The point of the scoreboard is, naturally, to garner (and I hate this word) “awareness” as to Gold’s financial if not outright societal rejection in reflection of its current price. Other “awareness” events wherein people have bake sales, go marching about, or volunteer to be dunked by a barrel of iced athletic drink, all serve to make the participants feel good about themselves, but materially go for naught in benfitting the cause at hand. We know this from personal experience as when, during the Clinton Administration, a few of us mates, whilst imbibing at a local pub, each had pinned to our lapels a dollar-bill folded in that classic looped-crossed shape, having to then explain that these were our Deficit Awareness Ribbons, (which did not go over well with the balance of the bar’s socio-communist-marxist denizens, this of course being San Francisco). But specific to the awareness case for Gold, curing the inequity of its mis-valuation is quite simple: Go Buy Some. (The security of real wealth will really make you feel good).
Still, reviving the price of the yellow metal shall be countered by those who think Gold is finished. During the week, a colleague of ours sent us one of those “warning to the gold bugs” pieces that oft appear with annoying frequency. It pointed to opinions of Gold being a “near-useless mineral”; if that is true, I suggest they tear down Ft. Knox and turn the property into a minor-league baseball stadium.

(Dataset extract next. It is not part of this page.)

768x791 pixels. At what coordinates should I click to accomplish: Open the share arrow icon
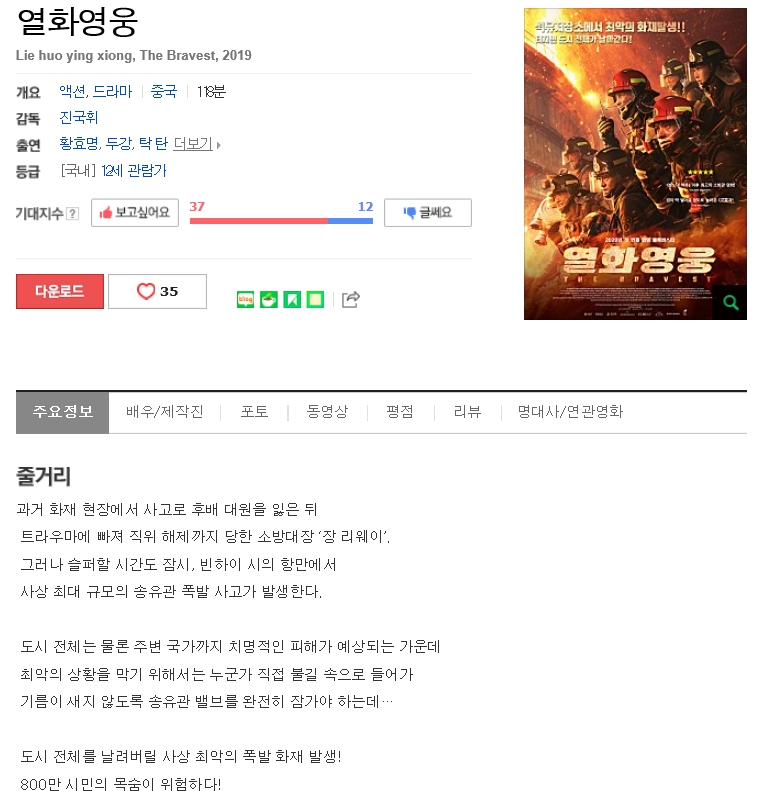[x=351, y=299]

Moreover, they could convert the vaults beneath Manhattan’s Federal Reserve Bank of New York into a more direct subway route to connect the Wall St. and Fulton St. stations. That’d really screw up the repatriation plans of Germany, Switzerland and Finland: “Uh, well, we threw your Gold out — think of it as a favour.” The piece also cited opinions that: 1) Inflation is dormant, (my food bill sure isn’t); 2) the U.S. Dollar is on the rise, (relative of late only; ‘tis down almost 50% from its 1985 highs); 3) the federal government is solvent, (oh C’MON MAN!); and that 4) modern civilization abides, (Russia invading Ukraine, ISIS and keeping one’s head, Ebola and your sweaty fellow airplane passenger, Market Street here run rampant with maniacs, et alia). There’s no doubt about it: anti-Gold excuses have gone from thin to silly.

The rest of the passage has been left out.